The simulations and online resources will help the nurses to learn to pick up subtle changes in patients’ conditions and to respond accordingly. These skills are very time-consuming to learn if the nurse is already working in a general care unit.

These changes to the training program mean that Strong can now train nurses twice as fast, introducing 24 new nurses to the ICU every year who will theoretically have the same level of preparedness as the 12 who were trained every year under the old program.

The hospital’s administrators hope that the new grant will help Strong improve the strain on its nursing staff caused by the national shortage of trained nurses and the hospital’s continuing expansion, which is spreading out its existing staff and making it difficult to keep up with demand.

The new training program is part of the hospital’s effort to address this growing demand.

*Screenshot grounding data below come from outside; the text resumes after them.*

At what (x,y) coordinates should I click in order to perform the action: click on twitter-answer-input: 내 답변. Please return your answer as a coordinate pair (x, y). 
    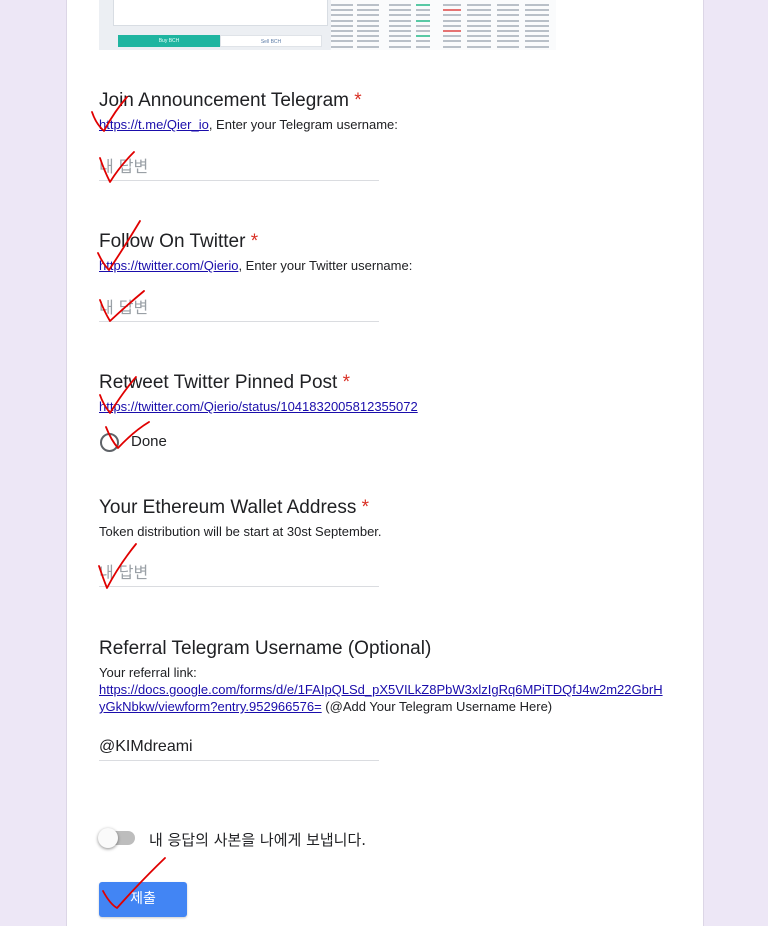
    Looking at the image, I should click on (239, 310). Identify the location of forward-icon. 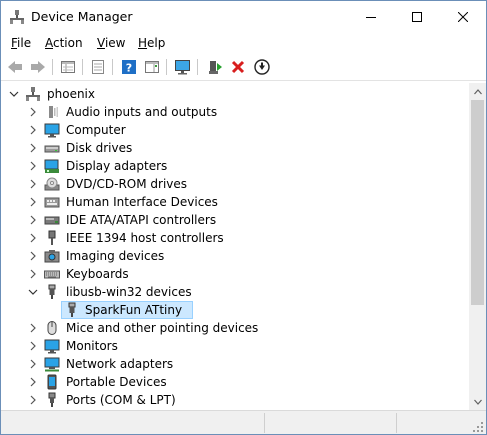
(38, 67).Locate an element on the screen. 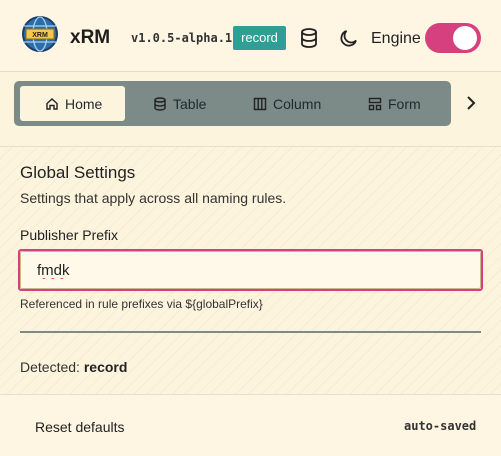 This screenshot has height=456, width=501. tab-table: Table is located at coordinates (180, 104).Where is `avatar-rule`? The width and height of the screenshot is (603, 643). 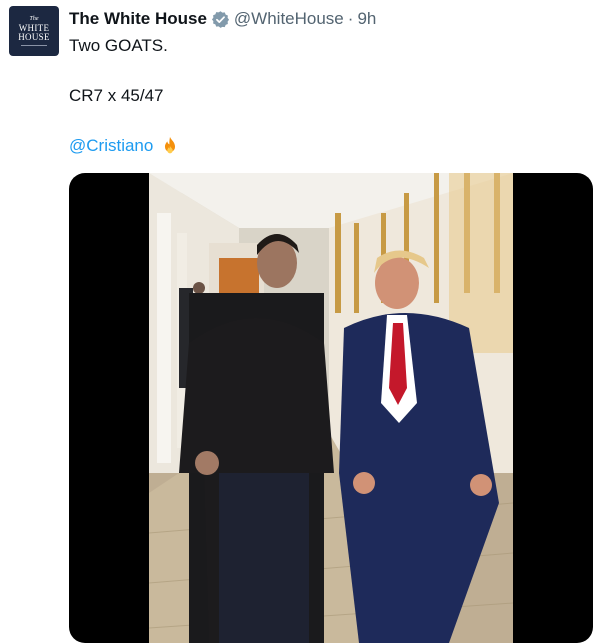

The grant money will also be used to develop new educational training methods for senior staff and a formalized mentoring program designed to help nurses cope with the high-pressure environment of the ICU.

The overall status of the ICU will also be improved by applying national guidelines for high-quality care and increasing workforce diversity through targeted employment of minorities.

Overall, these changes have good prospects, not just for the hospital itself but for its patients.

“In the past there was a year-long program for new ICU nurses before to start taking care of patients,” said Dr. Ingersoll. “Now they can go in and be as prepared as anyone else.”